Still, if you are determined to buy an electric, you’ll find many affordable choices. Indeed, some manufacturers make beginner’s packages complete with amplifiers and cables.

Classical Guitars Versus Steel Strings

Classical guitars have nylon strings and wider fret boards; they also have fewer frets (12) before the neck joins the body of the guitar. Steel string guitars have two more frets (so you can get those notes WAY up there) and they may even have cut-outs so you can reach even more notes. The basic steel string acoustic is the warhorse of guitars: Almost everyone who plays guitar has at least one.

Classical guitars do not come with built in amplification, and they aren’t widely used in anything but classical music or, sometimes, folk singing. However, for new players who feel that their fingers are clumsy, the wider fretboard can be easier to learn on. The nylon strings also make playing less painful for beginners, who don’t yet have calluses built up. Classical guitars are great choices for young children who are just starting out because of the nylon strings. Note: you can put nylon strings on an acoustic guitar; you can’t put steel strings on a classical guitar.

Standard Acoustic Guitar Versus Specialty Instruments

Unless you have a passion for a particular kind of music, you’ll probably want to start with an all-around one-size fits all acoustic. But those who are determined to play country blues or jazz might want to look beyond standard acoustic guitars. For example, the resonator guitar, or Dobro, is part metal, and has a garbage-can twang that sounds great for playing country blues.
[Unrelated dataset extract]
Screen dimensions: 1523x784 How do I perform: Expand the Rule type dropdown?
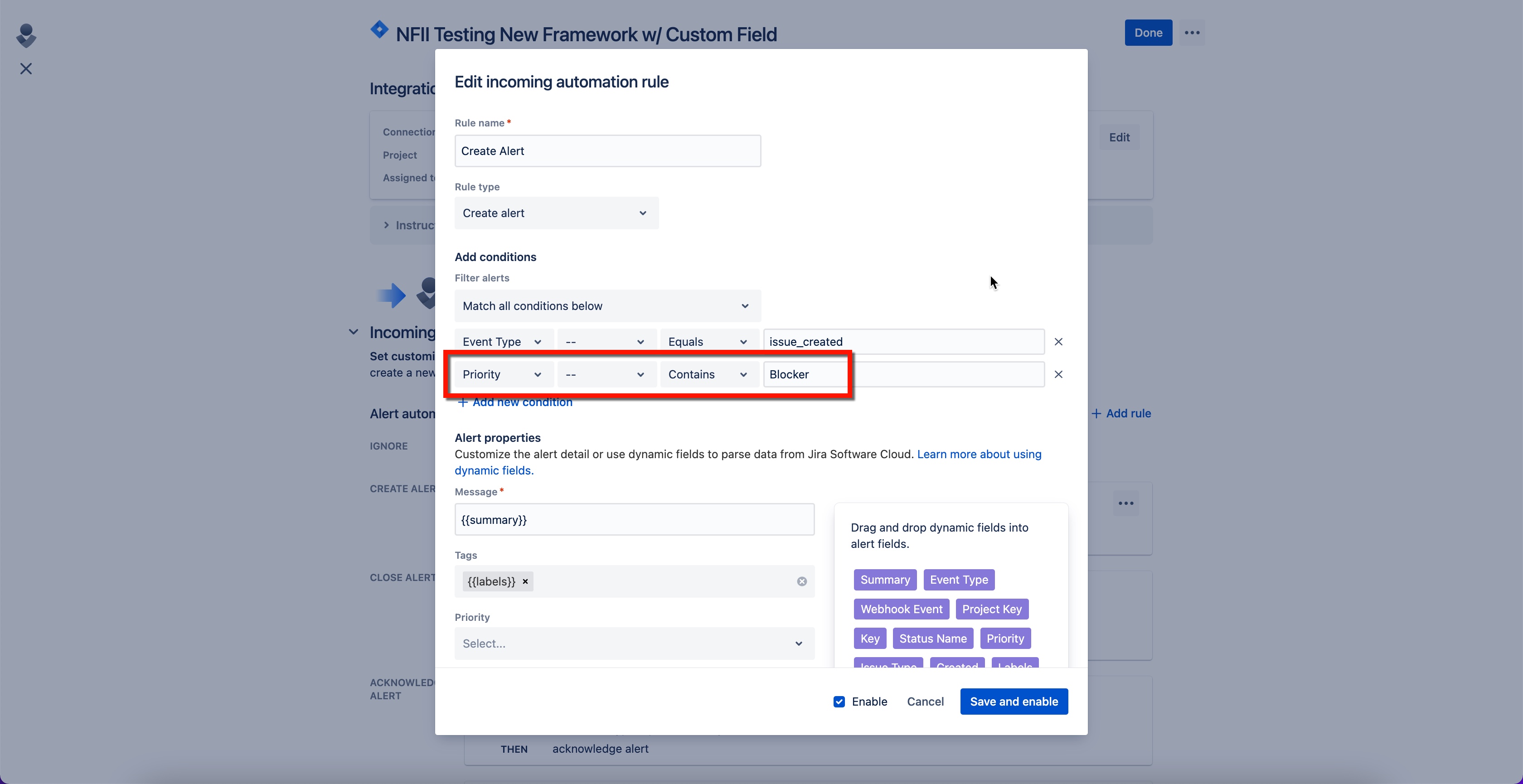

Hollow-bodied jazz guitars are amplified, but can be played acoustically. The thinner reverberating chamber means that the notes doesn’t sustain as much, which is important when playing dissonant jazz chords.

One specialty guitar beginners should stay away from is the 12-string. It’s not that the technique is so difficult; it’s more than you won’t develop all the elements of proper basic technique if you start on a 12-string. Let the “twelve” be your second guitar!

Guitar Sizes: Standard, Mini, Dreadnought, and Jumbo

Guitars comes in several sizes and shapes from the standard acoustic to smaller scale guitars, and larger models such as dreadnoughts (its the big one with a sort of pear shaped body and it can be hard to handle, especially for smaller women) and a jumbo (as the name implies, this is an oversized behemoth; however, because of its shape, it may be manageable by smaller women). The size of the guitar has an effect on its timbre and resonance; Dreadnoughts, for example, often seem to “boom” while three-quarter sized guitars may have a finer more subtle tone. But don’t just fall in love with the sound: Be sure the guitar feels comfortable in your hands.

According to guitarist and teacher David Hodge, author of The Complete Idiot’s Guide to Guitar, The Complete Idiot’s Guide to Rock Guitar, and The Complete Idiot’s Guide to Bass Guitar, the most important thing to consider in choosing your first guitar is how it feels. “You’re going to play it more if you love the sound,” he says. “And you are going to play it more if it feels comfortable.” He also recommends that you talk to music store personnel about quality and set-up (making the guitar ready to play by adjusting the action). David also recommends taking someone along to play the guitar for you so you can hear what it sounds like from the audience side of things: “Because the sound hole points away from the performer, the guitar can actually sound quite different from the playing and listening perspectives,” he says.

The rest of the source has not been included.